El nombre de Salvador Allende tiene proyección universal y lo divisamos inscrito en calles y avenidas, centros educativos y culturales en ciudades de numerosos países; incluso en algunos, como España, aparece en los espacios públicos más que en Chile. La conmemoración del centenario de su nacimiento, el 26 de junio de 2008, será, por tanto, un acontecimiento internacional que debiera motivar la reflexión no sólo sobre su trayectoria política y la evolución de Chile en el siglo XX, sino también sobre los desafíos del socialismo del siglo XXI.

En 2008 Salvador Allende regresa. Regresa el joven que fue capaz de asumir un compromiso temprano con los valores de la democracia y del socialismo y que consagró toda su vida a hacerlos realidad. Regresa el diputado y el senador que impulsó numerosas iniciativas para mejorar las condiciones de vida de las clases populares. Regresa el militante socialista que dedicó sus energías a unir a la izquierda en torno a un programa político para transformar la realidad chilena. Regresa el dirigente que nunca abandonó la crítica al capitalismo y no claudicó en el anhelo de construir el socialismo. Regresa el Presidente de la República que nacionalizó el cobre y erradicó el latifundio, que promovió la participación de los trabajadores en la dirección de la economía nacional, que convirtió en ciudadanos a los campesinos, que impulsó el reparto de medio litro de leche diario a todos los niños, que defendió ante las Naciones Unidas un nuevo orden económico mundial y ante la nación más poderosa del planeta la determinación de su pueblo a construir el socialismo.

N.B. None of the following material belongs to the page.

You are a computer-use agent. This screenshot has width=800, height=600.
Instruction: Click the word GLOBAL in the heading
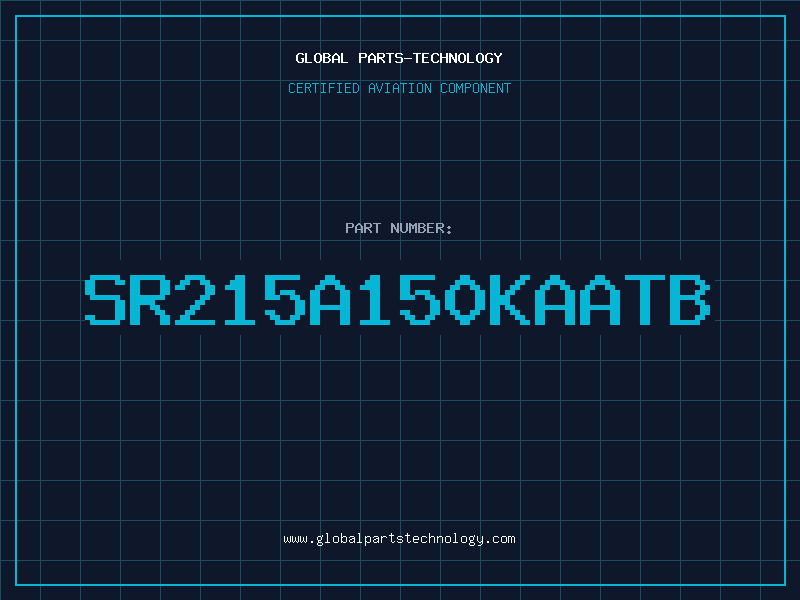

Salvador Allende y la izquierda perdieron la primera batalla, sólo pudieron ser derrotados por la violencia brutal de unas Fuerzas Armadas que quebrantaron sus obligaciones constitucionales. Sin embargo, hoy renace la esperanza en América Latina y las grandes alamedas del socialismo vuelven a surgir en el horizonte: se trata de la lucha por una profunda y radical democratización de la sociedad, en todas las esferas, incluida la económica. En este camino nos acompañará «el metal tranquilo» de su voz, el ejemplo inolvidable del Compañero Presidente.

[1] Gladys Marín fue una de las principales dirigentes juveniles de la Unidad Popular en su condición de secretaria general de las Juventudes Comunistas y diputada. Falleció en marzo de 2005 cuando era la presidenta del Partido Comunista de Chile.

[2] Deseamos dejar constancia de nuestro agradecimiento a Óscar Soto Guzmán y Laura González-Vera por sus valiosas recomendaciones en el proceso de elaboración de este libro y a Jaime Valencia y Consuelo Campos por su ayuda para acceder a los datos del Servicio Electoral de la República de Chile sobre los comicios en los que Salvador Allende participó como candidato.